Quant au Parti de l’Istqlal, l’unification des rangs après l’élection de Nizar Baraka à la tête du parti a été laborieuse; elle s’est accompagnée d’une actualisation du référentiel traditionnel du parti avec la prise en compte des grands dossiers nationaux, notamment économiques et sociaux.

Porteur d’un projet électoral clair et dirigé par un chef incontesté, le PI est en effet devenu le parti d’opposition le plus audible.

Paradoxalement, alors que le parti tenait un discours conciliant à l’égard du gouvernement au début du mandat, la politique jugée ultra-libérale menée par ce dernier pourrait aider le patron des Istiqlaliens à trouver un espace politique entre un discours de « justice sociale » et la politique gouvernementale.

Pour les moyennes et surtout les petites formations politiques qui ont failli être rayées de la carte en 2016 ou qui n’ont pas pu former un groupe parlementaire faute de nombre de sièges récoltés, elles voient dans ces élections une opportunité de se relever.

Sur les alliances futures, après les élections de septembre 2021, tout est possible sur le papier.

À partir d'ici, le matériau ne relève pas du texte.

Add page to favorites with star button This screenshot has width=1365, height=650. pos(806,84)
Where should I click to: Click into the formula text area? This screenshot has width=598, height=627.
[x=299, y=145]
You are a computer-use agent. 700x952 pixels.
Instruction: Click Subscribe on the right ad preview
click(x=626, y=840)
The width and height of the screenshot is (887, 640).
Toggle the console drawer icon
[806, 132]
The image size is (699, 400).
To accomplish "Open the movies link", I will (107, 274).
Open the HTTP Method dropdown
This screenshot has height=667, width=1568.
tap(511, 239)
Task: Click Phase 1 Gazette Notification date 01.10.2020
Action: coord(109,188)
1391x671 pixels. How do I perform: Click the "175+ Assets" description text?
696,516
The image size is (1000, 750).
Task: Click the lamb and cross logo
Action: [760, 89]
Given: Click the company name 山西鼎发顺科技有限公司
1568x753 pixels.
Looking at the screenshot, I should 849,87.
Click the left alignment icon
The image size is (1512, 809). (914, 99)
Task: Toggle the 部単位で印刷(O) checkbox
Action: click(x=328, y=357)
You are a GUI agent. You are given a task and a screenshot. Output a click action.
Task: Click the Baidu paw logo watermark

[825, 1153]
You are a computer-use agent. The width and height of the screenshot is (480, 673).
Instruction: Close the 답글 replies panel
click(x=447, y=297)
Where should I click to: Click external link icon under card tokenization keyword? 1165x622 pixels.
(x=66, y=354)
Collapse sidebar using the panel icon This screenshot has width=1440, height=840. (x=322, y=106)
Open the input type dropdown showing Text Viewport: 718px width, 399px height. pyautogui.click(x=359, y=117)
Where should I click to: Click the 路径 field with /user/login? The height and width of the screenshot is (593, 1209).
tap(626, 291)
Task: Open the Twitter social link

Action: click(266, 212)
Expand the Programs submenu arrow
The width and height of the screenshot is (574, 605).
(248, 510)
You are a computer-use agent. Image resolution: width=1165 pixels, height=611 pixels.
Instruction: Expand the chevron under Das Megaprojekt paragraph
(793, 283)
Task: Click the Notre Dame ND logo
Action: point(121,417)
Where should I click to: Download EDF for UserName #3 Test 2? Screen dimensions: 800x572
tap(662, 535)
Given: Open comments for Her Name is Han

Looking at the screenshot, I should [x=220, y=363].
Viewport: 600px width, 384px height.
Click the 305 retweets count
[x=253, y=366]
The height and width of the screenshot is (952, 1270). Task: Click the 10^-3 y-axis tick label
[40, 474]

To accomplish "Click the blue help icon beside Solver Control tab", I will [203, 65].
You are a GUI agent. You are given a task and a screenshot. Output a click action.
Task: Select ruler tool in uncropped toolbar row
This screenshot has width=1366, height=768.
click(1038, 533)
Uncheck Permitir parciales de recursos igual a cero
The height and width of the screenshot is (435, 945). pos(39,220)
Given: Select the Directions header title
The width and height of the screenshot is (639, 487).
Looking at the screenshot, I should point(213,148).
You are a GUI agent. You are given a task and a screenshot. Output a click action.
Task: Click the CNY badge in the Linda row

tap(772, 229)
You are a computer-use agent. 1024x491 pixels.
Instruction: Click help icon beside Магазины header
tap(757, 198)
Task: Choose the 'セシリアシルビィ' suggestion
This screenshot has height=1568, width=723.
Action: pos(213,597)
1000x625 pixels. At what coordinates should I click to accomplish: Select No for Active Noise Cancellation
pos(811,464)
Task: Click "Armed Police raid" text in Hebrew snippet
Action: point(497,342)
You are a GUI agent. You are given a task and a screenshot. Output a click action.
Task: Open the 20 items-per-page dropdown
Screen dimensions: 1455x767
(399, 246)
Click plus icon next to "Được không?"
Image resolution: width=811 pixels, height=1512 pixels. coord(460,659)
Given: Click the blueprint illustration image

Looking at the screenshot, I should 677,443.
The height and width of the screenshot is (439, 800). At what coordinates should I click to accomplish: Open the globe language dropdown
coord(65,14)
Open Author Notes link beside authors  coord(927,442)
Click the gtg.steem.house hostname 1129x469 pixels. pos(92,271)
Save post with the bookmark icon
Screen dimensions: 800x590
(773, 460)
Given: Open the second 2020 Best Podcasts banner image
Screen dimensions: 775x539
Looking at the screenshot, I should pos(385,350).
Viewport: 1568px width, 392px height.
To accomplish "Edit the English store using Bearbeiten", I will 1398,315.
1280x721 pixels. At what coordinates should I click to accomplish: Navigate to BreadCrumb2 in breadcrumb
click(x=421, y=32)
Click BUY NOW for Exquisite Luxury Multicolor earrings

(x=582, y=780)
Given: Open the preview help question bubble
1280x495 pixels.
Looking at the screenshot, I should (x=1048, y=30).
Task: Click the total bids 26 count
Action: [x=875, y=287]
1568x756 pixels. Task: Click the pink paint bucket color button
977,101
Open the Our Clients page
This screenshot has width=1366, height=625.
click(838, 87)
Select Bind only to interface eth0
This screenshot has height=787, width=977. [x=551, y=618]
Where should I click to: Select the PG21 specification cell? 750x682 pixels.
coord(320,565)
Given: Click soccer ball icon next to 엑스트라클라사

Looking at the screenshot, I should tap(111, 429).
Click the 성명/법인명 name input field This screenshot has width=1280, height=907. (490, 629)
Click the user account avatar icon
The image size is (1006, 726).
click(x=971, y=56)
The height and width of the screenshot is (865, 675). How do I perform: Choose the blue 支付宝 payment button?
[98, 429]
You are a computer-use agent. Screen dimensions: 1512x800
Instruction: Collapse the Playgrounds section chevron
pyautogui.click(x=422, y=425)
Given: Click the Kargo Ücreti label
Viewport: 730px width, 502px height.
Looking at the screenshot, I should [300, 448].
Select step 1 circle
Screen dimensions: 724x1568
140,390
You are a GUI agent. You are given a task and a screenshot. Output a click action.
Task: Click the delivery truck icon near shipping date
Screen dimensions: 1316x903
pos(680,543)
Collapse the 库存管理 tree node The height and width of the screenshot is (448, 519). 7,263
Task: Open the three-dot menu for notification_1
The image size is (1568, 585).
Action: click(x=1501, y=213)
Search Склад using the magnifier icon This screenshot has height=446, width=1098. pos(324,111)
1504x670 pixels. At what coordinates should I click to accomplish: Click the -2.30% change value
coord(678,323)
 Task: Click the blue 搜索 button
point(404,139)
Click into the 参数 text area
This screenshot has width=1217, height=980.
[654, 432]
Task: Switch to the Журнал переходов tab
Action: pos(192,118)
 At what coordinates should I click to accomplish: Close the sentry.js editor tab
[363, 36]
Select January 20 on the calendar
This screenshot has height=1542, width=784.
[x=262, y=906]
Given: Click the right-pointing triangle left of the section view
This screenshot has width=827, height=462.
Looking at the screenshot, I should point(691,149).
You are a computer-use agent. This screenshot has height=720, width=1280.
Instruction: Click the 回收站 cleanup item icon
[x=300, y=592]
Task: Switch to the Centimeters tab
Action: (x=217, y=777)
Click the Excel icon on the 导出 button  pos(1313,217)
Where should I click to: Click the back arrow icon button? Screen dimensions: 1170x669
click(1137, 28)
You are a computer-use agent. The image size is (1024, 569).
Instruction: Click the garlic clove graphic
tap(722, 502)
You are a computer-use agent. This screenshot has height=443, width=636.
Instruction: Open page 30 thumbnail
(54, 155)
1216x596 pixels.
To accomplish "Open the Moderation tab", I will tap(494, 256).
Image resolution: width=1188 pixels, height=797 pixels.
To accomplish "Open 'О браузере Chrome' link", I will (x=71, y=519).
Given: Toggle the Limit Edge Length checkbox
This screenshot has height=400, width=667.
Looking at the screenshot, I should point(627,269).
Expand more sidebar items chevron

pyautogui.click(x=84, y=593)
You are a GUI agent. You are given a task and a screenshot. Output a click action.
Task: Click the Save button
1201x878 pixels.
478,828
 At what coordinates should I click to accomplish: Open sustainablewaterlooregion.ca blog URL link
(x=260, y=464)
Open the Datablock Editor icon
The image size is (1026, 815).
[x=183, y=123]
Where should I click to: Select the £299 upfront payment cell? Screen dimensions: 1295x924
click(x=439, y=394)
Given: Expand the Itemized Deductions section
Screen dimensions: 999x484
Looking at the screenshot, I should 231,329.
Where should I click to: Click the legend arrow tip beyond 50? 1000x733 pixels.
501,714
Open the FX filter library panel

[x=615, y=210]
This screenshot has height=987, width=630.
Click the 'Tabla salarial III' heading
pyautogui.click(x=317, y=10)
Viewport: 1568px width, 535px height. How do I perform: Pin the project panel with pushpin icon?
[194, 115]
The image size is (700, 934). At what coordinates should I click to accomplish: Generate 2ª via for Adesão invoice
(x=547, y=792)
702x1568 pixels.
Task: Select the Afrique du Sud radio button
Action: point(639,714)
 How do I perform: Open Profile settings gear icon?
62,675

En termes arithmétiques, il faut mettre sur pied une majorité absolue au sein de la Chambre des représentants, soit 198 membres et si possible davantage. L’idée qui prévaut est qu’il faut limiter au maximum la configuration de ses composantes. Le mieux, ce serait quatre partis; au-delà (cinq ou six), la pratique institutionnelle des dix ans écoulés témoignent de la difficulté à assurer une coordination et une solidarité, conclut M. Sehimi.